Here are a few answers to some very common questions we are asked frequently

By Steve Lowe

22-11-2018
HOW LONG IS THE SETTLEMENT PERIOD?
Usually 30-120 days.
Settlement periods are stated on the front page of the contract of sale and can be negotiated PRIOR to exchange or the fall of the hammer. Usually 30 days, it is not uncommon for up to 120 days.

HOW MUCH IS THE DEPOSIT?
An normal deposit is 10% of the purchase price. Upon exchanging contracts, the 10% deposit is paid to the stakeholder to be held in trust until settlement.

HOW DOES A 5% DEPOSIT WORK?
It is common for people to negotiate a 5% deposit and have a 10% deposit still stated on the contract. This is known as 'deposit by installments' The first installment is the 5% upon exchange and the second installment at settlement. If you rescind the contract you are liable to pay the full 10%.

IS THE DEPOSIT REFUNDABLE?
Yes, only before the exchange of contracts.
If you have paid the deposit, it is held in trust and once the contract have 'exchanged' and the cooling off period has expired, the deposit is non refundable and you are at risk of losing 10% of the purchase price should you not complete the contract.

WHAT IS STAMP DUTY?
Conveyance duty, commonly known as stamp duty, is a tax you pay when you buy property in the ACT, whether it’s a home, land, or a commercial property. As part of the 2018-19 Budget, the Government is continuing to reduce conveyance duty rates for residential properties and for transactions of commercial properties with a dutiable value of $1,500,000 or less. More info here: https://www.revenue.act.gov.au/land-duties/land-duties

WHAT IS AND DO I NEED A CONVEYANCER?
Conveyancing is the branch of law that deals with the transfer and ownership of property. A conveyancer, as such, is someone who will act both for and with you when it comes time to purchase, sell, transfer or subdivide real property. It is not a legal requirement to hire a conveyancer, but they do make property transfer a lot easier than it would otherwise be. We have some great conveyancers, get in touch and we will share their details.

EXCHANGE OF CONTRACTS?
Exchanging sale contracts is the legal part of selling a home. There will be two copies of the sale contract: one for the seller and one for the buyer. You each sign one copy before they are swapped or ‘exchanged’. This can be done by hand or post and is usually arranged by your solicitor, conveyancer or the agent. At the time of the exchange, the buyer will be required to pay a deposit, usually 10% of the purchase price.

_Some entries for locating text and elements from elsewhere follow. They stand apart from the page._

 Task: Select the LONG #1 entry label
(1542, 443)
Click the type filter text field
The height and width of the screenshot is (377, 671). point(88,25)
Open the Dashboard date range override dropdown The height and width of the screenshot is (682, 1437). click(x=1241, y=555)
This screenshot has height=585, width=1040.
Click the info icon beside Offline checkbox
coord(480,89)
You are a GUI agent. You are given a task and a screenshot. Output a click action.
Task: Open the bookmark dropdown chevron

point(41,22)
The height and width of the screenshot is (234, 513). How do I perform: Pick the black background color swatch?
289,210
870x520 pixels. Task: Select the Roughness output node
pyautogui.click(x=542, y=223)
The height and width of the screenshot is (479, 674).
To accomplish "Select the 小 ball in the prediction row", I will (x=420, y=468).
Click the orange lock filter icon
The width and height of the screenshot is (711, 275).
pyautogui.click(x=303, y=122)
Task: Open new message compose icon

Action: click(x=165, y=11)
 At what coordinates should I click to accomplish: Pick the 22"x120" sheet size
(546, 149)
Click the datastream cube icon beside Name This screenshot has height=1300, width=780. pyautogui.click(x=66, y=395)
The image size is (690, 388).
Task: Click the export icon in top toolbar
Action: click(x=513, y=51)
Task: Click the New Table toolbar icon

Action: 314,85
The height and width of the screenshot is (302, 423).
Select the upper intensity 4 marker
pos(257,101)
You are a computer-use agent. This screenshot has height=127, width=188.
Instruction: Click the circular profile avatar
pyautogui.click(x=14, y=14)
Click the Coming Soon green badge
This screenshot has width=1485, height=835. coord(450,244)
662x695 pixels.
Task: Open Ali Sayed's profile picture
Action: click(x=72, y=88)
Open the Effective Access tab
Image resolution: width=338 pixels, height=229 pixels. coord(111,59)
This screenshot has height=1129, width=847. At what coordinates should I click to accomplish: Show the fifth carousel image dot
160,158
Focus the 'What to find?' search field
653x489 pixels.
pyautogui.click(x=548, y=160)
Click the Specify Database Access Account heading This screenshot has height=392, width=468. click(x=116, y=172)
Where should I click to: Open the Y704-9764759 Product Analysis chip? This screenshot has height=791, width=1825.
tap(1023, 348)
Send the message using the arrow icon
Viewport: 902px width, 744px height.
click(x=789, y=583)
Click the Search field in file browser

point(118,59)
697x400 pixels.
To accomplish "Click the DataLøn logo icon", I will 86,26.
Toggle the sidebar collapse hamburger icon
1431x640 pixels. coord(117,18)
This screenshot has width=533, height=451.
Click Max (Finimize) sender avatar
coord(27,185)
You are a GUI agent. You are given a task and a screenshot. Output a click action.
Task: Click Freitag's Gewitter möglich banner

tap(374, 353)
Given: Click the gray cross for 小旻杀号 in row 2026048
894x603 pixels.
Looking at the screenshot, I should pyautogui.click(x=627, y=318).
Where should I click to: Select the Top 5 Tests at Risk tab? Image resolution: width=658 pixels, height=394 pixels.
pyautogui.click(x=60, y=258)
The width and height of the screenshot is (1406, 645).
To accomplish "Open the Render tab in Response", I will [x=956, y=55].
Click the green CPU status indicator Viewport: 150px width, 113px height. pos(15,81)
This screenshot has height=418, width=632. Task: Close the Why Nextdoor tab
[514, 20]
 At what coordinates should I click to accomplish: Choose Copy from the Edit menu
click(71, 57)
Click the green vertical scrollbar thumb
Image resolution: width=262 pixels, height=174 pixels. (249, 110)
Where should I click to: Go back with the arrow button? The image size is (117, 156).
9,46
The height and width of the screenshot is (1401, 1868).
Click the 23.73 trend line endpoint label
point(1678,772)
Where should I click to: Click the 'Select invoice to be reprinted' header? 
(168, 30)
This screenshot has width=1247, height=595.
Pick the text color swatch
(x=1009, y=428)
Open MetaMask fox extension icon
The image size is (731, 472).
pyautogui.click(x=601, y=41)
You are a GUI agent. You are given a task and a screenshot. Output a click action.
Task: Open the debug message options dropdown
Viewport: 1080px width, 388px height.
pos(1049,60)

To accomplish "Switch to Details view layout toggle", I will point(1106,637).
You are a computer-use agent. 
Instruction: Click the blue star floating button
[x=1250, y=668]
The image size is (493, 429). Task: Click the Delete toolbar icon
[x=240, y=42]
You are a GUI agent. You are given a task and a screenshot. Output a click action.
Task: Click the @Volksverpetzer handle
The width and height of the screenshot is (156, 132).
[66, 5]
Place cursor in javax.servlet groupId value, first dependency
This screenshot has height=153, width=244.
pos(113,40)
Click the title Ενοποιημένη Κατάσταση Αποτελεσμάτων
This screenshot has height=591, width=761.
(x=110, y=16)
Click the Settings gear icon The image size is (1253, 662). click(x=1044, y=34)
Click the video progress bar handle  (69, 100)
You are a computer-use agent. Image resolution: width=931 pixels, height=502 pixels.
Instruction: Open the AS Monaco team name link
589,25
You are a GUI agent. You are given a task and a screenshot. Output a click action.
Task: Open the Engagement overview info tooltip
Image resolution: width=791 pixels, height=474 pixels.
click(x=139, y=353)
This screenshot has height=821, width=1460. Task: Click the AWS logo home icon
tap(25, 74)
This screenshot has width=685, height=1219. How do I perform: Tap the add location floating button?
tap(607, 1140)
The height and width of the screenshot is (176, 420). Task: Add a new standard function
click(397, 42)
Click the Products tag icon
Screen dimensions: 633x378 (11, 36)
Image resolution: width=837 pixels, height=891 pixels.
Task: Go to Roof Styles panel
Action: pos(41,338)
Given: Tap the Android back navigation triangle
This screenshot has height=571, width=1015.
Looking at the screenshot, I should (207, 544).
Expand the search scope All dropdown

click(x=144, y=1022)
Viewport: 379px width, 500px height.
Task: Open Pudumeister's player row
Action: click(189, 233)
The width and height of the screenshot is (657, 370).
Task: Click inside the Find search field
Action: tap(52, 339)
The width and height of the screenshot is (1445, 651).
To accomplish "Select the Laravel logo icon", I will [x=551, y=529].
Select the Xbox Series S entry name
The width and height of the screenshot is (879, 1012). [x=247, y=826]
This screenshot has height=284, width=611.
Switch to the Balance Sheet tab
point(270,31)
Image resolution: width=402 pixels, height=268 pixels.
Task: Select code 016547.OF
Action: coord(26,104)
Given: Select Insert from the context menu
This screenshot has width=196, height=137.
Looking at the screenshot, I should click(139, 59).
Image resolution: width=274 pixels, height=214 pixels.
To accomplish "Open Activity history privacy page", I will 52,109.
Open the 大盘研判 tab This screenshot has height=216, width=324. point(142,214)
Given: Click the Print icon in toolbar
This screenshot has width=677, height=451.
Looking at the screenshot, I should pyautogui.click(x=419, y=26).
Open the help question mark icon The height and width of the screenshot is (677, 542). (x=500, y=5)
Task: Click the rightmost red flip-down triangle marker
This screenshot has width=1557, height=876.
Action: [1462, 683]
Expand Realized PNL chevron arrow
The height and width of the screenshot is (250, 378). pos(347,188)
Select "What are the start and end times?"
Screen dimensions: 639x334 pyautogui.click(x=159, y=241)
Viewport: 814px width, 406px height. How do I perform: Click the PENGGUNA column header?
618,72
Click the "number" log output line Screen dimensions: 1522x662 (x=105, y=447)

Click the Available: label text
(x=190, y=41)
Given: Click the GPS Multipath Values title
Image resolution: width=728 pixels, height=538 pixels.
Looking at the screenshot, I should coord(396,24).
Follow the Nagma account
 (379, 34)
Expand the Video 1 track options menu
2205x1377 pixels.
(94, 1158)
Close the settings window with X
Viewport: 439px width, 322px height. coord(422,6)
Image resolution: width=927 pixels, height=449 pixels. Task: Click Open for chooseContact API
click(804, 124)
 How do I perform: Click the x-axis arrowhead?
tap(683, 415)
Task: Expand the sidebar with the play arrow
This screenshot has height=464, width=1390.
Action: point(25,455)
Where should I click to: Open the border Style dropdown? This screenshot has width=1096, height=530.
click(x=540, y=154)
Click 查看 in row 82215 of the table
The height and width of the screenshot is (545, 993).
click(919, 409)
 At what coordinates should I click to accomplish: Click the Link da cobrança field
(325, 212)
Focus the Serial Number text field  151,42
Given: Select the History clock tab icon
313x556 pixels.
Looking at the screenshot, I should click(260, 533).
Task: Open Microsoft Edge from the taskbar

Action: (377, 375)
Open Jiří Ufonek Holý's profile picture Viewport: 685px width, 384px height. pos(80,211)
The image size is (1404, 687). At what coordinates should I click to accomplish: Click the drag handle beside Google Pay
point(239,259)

The contract exchange is a critical point in the sale process for a number of reasons:

- The buyer or seller is not legally bound until signed copies of the contract are exchanged.
- Buyers of residential property usually have a cooling off period of five working days following the exchange of contracts during which they can withdraw from the sale unless this is waived with a section 17 in the ACT.
- If the agent arranges exchange of contacts, the agent must give copies of the signed contract to each party or their solicitor or conveyancer within two business days.
- The cooling off period can be waived, reduced or extended by negotiation.
- There is no cooling off period for sellers. Once contracts have been exchanged, sellers are bound to complete the agreement.
- There is no cooling off period when purchasing at auction.

WHAT DOES A STAKEHOLDER DO?
The stakeholder holds the deposit from exchange to settlement.
The stakeholder is nominate don the front page of the contract and is usually the real estate agency and sometimes the sellers solicitor.